By Ken Marantz / Japan News Staff WriterNight School

By Lee Child

Bantam Press, 394pp

If you hear the name Jack Reacher and your first reaction is to picture Tom Cruise, you need to get to a bookstore or a library double time, because Hollywood has seriously misled you, and you obviously haven’t read the books.

And if you’ve never heard of Jack Reacher and you’re a fan of mysteries or action thrillers, you should take the same action, because you’re going to want to know this hulky hero of recent literature.

British-born author Lee Child puts his character back into a dire good-vs-evil situation in “Night School,” his 21st Jack Reacher novel in a career that started in 1997 — that’s just over one book per year — after he was fired in a corporate restructuring at Granada TV in Manchester.

In Child’s previous novels, Reacher had already left the U.S. armed services as a major who had commanded a special unit of the military police. Choosing to live as a drifter with no fixed address, no driver’s license, no credit card and no obligations, he gets on and off interstate buses on a whim, and by sheer coincidence, gets mixed up in the darnedest predicaments in which he ends up foiling the foulest of villains.

“Night School” stands apart from most of the books in the series in that it serves as a “Rogue One”-like prequel, taking us back to when Reacher was still in the army. It was around the breakup of the Soviet Union, when enemies were changing, U.S. troops were downsized and surplus equipment was mothballed, sometimes getting lost without a trace in the system.

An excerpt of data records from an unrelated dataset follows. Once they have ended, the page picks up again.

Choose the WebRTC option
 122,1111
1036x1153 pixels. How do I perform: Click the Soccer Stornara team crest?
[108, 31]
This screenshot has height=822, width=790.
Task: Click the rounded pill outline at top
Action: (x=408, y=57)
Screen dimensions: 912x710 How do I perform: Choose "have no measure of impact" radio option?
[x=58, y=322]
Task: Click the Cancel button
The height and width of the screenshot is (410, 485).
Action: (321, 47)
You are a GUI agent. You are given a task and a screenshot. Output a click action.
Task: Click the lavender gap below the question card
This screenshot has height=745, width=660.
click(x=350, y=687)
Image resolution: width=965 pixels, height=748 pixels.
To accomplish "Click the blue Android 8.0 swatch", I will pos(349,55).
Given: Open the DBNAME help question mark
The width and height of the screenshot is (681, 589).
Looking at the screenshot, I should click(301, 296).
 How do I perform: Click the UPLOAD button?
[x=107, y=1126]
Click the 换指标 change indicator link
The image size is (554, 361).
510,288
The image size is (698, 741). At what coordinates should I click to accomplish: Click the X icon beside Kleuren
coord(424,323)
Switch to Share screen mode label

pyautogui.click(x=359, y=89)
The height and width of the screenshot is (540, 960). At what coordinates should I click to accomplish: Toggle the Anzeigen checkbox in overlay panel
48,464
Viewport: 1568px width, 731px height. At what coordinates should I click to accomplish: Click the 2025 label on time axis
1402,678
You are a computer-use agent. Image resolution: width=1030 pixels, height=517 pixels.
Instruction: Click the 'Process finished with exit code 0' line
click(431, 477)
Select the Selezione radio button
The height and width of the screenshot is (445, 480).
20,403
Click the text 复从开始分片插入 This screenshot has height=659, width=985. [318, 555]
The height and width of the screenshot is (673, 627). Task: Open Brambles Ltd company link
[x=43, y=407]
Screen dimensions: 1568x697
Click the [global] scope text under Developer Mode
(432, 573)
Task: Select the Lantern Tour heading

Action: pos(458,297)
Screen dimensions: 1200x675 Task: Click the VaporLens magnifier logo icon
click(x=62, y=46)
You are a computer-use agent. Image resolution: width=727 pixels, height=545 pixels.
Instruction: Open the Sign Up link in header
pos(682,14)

Regardless of the timeline, among the first things you discover about Reacher is that he is big. Heavyweight boxer or NFL linebacker big — and thus the ridiculous casting of Cruise to play him. Think more along the lines of Dwayne “The Rock” Johnson. While blessed with brains as well as brawn, Reacher uses the latter often enough to get out of his share of predicaments. As Child writes in “Night School”: “Reacher was a good street fighter. Mostly because he enjoyed it.”

Without going into the significance of the school in the title, Reacher eventually finds himself in Hamburg, Germany. A mole in a sleeper Islamic terrorist cell has overheard a conversation about an American citing a price of $100 million. Who is the American, and what is he selling at such an exorbitant price?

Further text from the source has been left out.